You can stay up to speed on the fast-moving pandemic with the AMA's COVID-19 resource center, which offers a library of the most up-to-date resources from JAMA Network, the Centers for Disease Control and Prevention, and the World Health Organization.
Dr. Bauchner told viewers that when it comes to treating COVID-19, a number of issues have become clearer through research.
For example, the antiviral agent remdesivir has some benefit. But he said he believes people were hoping for an even greater benefit.
“The number needed to treat around mortality benefit of 3–4% is around 30, which is high. Shortened length of stay, a little better, four or five days of 15 days,” he said during the interview in late May. “But to put that into perspective, there's about 100,000 deaths now recorded in the U.S., so a mortality benefit of this drug had it been given to everyone, and it worked as well as in everyone as it did in the clinical trial, would bring the 100,000 down to 97,000–96,000. That's wonderful, but we have a long way to go.”
Observational studies published in JAMA and other leading medical journals suggest chloroquines do not show any benefits in treating patients. But Dr. Bauchner said the answer to whether chloroquines have preventive benefits is still uncertain.
“There's still legitimate scientific questions about whether or not it could be effective,” Dr. Bauchner said. “But I think outside of a randomized clinical trial, the general intensive care unit community is moving away from using it.”
Dr. Bauchner noted that scientists continue to study many other drugs that block the inflammatory cascade. “There's a great deal of interest” in that drug class, he said.
Convalescent plasma, something with a 100-year history, has also been used to treat nearly 15,000 COVID-19 patients. However, Dr. Bauchner said, clinical trial data isn’t available yet.
While there have been many vaccine reports in the popular press, there have been fewer in the scientific literature, Dr. Bauchner said.
“That’s of some concern for people,” he said. “Scientists really want to see the data. They don’t want the summary report.”
He said it will be important to see data from phase 1 and phase 2 trials in the coming months. And, he said, we should expect to see ethical questions emerge as well.

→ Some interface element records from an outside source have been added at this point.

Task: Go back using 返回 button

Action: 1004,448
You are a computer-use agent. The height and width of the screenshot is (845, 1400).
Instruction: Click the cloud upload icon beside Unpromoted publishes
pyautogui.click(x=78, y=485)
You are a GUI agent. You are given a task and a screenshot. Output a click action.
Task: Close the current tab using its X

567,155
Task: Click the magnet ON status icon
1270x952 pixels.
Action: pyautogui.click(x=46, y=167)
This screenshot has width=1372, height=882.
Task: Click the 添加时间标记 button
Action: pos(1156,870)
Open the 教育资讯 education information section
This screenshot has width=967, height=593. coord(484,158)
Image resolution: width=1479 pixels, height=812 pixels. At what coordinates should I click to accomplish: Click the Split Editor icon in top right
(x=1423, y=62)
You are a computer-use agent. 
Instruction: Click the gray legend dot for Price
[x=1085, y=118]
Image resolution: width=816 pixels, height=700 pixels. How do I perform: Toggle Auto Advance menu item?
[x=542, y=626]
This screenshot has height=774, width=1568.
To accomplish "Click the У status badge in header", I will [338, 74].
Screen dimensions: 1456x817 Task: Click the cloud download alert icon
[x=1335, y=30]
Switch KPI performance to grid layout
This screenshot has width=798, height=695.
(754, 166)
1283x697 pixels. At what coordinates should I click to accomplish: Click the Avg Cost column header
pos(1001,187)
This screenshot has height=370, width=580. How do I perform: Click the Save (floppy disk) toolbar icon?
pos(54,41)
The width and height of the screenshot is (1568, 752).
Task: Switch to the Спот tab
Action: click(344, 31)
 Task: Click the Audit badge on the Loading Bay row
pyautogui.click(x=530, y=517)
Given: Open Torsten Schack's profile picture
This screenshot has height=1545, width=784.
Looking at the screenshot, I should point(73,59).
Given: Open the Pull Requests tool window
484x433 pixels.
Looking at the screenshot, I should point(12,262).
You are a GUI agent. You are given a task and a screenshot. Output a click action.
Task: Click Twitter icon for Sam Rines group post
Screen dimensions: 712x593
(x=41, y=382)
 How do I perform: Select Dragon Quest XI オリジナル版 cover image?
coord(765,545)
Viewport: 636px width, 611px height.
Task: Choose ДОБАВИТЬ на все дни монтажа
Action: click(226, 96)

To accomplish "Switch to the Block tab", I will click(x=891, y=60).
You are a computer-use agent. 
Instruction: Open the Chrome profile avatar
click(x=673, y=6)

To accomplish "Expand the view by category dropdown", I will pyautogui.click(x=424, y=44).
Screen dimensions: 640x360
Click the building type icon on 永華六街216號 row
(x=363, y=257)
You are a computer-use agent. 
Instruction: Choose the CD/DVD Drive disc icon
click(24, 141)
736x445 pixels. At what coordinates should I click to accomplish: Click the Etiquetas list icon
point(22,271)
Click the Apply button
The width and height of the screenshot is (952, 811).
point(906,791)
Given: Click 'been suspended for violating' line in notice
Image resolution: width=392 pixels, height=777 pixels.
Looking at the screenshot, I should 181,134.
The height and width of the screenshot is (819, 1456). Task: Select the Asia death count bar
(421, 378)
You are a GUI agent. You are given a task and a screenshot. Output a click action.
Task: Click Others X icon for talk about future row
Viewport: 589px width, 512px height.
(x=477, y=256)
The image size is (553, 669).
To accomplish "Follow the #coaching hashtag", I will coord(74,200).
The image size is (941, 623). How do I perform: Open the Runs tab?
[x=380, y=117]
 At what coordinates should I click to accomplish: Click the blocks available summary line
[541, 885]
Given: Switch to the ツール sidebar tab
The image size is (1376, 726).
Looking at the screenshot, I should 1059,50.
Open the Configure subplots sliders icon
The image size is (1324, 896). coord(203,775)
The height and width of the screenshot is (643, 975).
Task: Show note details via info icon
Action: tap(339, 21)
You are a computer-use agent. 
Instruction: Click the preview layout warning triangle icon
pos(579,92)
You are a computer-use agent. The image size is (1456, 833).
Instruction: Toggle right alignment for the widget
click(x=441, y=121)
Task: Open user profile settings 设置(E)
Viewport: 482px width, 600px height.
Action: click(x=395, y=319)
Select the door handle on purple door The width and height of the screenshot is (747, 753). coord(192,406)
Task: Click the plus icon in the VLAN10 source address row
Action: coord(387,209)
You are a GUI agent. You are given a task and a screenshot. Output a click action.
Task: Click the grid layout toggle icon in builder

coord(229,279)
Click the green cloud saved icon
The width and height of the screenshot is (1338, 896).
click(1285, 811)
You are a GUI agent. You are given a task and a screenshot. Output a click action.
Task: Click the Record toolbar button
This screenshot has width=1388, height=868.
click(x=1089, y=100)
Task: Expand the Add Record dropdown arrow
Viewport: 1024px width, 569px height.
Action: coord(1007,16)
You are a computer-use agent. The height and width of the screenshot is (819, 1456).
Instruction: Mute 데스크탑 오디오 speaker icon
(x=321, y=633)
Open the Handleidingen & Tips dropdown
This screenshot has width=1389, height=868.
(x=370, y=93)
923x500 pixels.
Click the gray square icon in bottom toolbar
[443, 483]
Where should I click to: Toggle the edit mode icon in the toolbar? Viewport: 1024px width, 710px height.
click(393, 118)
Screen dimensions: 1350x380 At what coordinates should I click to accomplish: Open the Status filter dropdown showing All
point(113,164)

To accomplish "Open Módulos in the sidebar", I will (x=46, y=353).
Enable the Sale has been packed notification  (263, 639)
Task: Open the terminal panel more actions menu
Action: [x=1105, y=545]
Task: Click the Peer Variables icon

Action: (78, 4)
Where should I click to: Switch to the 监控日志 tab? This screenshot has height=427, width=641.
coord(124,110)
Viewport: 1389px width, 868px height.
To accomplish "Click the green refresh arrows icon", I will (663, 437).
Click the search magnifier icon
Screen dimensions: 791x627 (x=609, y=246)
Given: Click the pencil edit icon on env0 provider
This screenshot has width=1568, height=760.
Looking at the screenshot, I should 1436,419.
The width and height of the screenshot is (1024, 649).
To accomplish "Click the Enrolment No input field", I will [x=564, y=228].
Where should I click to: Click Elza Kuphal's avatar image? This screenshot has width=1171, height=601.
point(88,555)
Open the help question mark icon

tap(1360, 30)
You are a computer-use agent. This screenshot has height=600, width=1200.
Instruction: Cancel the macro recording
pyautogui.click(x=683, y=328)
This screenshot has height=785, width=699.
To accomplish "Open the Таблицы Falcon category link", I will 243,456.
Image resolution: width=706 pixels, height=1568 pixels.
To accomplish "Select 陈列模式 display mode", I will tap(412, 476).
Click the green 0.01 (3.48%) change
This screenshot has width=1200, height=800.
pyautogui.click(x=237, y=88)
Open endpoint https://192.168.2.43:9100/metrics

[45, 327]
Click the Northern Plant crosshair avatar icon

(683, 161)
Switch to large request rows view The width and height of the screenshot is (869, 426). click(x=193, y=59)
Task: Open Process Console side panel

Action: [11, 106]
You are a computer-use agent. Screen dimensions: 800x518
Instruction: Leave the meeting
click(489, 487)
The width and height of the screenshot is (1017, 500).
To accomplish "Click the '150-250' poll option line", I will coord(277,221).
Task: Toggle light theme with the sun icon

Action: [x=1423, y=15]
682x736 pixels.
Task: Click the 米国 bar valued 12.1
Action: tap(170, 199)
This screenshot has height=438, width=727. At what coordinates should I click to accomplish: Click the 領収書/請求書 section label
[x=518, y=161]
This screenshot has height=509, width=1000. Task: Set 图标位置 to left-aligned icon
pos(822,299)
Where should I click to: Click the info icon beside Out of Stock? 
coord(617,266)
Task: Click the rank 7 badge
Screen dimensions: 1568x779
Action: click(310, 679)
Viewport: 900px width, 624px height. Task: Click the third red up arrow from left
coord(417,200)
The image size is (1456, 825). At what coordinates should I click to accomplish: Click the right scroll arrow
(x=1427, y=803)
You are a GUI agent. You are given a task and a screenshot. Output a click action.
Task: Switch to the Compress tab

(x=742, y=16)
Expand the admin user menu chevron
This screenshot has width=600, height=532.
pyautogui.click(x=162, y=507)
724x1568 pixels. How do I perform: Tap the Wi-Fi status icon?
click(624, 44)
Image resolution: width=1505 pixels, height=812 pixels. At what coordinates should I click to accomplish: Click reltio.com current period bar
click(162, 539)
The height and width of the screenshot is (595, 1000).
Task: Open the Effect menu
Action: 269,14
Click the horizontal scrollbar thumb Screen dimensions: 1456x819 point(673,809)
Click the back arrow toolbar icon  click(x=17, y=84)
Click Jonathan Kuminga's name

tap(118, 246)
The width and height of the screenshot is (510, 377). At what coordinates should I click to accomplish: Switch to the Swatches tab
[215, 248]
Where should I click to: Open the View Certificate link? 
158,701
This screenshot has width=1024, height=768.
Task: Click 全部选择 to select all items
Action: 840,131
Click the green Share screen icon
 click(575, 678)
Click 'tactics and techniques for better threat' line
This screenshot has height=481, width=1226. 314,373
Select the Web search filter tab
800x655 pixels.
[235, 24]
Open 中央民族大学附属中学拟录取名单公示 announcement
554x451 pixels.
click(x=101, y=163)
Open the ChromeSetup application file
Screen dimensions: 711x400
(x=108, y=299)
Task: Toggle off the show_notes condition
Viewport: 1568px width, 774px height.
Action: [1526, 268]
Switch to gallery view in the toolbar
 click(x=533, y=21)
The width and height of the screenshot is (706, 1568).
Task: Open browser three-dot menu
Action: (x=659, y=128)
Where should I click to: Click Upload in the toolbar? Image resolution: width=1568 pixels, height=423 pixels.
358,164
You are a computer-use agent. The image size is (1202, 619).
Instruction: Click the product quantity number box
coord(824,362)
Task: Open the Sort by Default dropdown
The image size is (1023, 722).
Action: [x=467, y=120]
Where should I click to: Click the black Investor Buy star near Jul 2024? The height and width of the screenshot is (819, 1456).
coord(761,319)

For example, are healthy human challenges a reasonable approach when you could potentially infect someone who could get seriously ill when there is no cure?
There is also a question of whether giving a vaccine to healthy, younger people would help scientists understand whether the vaccine will be effective in those who really need it, such as those who are older or have an underlying medical condition.
As for timing of a COVID-19 vaccine, Dr. Bauchner said he is “not optimistic that we'll have a vaccine available for the fall. I could be wrong. It would be wonderful if I was wrong, but I would not be optimistic.”